=== Records for this task ===

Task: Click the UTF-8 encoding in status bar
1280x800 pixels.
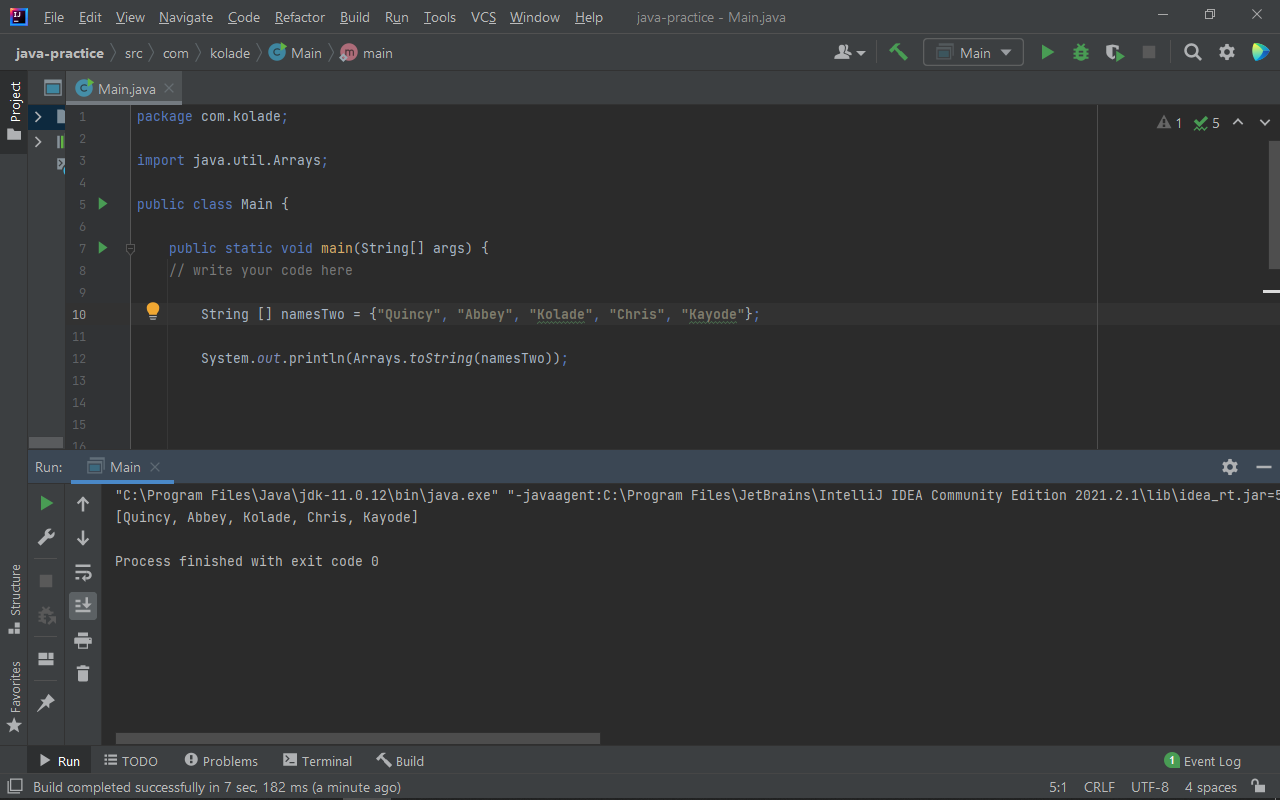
==
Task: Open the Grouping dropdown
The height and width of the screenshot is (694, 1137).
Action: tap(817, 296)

=== Exercise ===
Copy out, word for word, the lines from the line with "Task: Open the Grouping dropdown" up to and including the line with "Action: tap(817, 296)".

=== Task answer ===
Task: Open the Grouping dropdown
The height and width of the screenshot is (694, 1137).
Action: tap(817, 296)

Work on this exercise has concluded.